Mais devait-il en sortir quelque chose ?

Elle avait aimé les échanges de courriels de ces derniers mois dans lesquels elle pouvait exprimer sa frustration causée par son travail, ses doutes et hésitations à l'égard de ses filles, son intérêt pour un nouveau restaurant ou un jeune artiste. Et Andrea était là pour l'écouter, lui remonter le moral sans le faire volontairement par une simple réflexion. De toutes ses assistantes, la jeune femme était celle qui avait été le plus en phase avec elle, sans être son double.

Ne plus avoir de liens professionnels changeait la donne. Elle réalisa soudain que ces derniers mois, elle avait continué d'agir avec Andrea comme lorsqu’elle parlait à haute voix dans la voiture pour mettre de l'ordre dans ses idées, n'attendant pas de réponse, certaine d'avoir une audience captive – on ne pouvait jamais savoir quand les réflexions allaient se transformer en ordres et consignes.

C'est pour cela que sa première réaction avait été défensive quand Andrea l'avait interrogée.

On ne posait pas de question à Miranda Priestly.

Andrea était franche, entière. Même après ce qu'elle avait enduré à Runway, elle n'avait pas changé d'attitude face à elle. Elle n'avait pas changé parce que même quand elle travaillait pour elle, elle avait conservé cette intégrité. Elle s'était adaptée, mais elle n'avait pas fondamentalement changé. Alors que tant d'autres étaient prêts à toutes les compromissions pour entrer dans ses bonnes grâces… ce qui ne réussissait jamais bien sûr.

Miranda redressa son oreiller et s'assit, adossée contre la tête de lit. La chambre n'était pas entièrement noire, la lumière de l'éclairage public traversant les rideaux.

Si elle voulait quelque chose de spécifique, il fallait qu'elle établisse ses paramètres et fixe son objectif. Comment voyait-elle Andrea ? Que voulait-elle ? Que pensait Andrea ?

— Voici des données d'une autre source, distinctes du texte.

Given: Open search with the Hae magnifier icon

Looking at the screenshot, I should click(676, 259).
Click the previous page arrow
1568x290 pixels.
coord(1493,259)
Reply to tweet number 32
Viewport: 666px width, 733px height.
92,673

Elle savait qu'elle n'arriverait plus à dormir et préféra se lever. Elle descendit dans la cuisine et se prépara un expresso, le premier d'une longue série à n'en pas douter. Elle se dirigea ensuite dans son bureau, la tasse de café bien chaud à la main. Elle alluma son ordinateur et vérifia les courriers par acquis de conscience. Le pseudo d'Andrea s'afficha en gras. Le message avait été envoyé peu de temps auparavant.

Je voulais vous remercier de la très agréable soirée passée en votre compagnie. Je voudrais pouvoir dire que l'on devrait remettre ça (cela se fait entre amies), mais j'hésite à proposer un lieu, reconnaissant ne pas avoir les moyens de vous inviter dans les endroits que vous fréquentez normalement, n'osant pas vous convier dans ceux que je fréquente par la force des choses et ne pouvant vous proposer ma table car je ne cuisine pas (et je ne sais pas).

Auriez-vous une idée ?

Miranda ne s'arrêta pas pour réfléchir et répondit :

Vendredi à 20 heures chez toi.

Chinois à emporter (tu te souviens de ce que je n'aime pas ?) Je m'occupe de la boisson.

Miranda sourit en appuyant sur le bouton "envoi". Elle prit le Book et alla l'étudier assise sur le petit divan installé dans un coin de son bureau. Elle ne tarda pas à s'y endormir, l'esprit enfin en paix.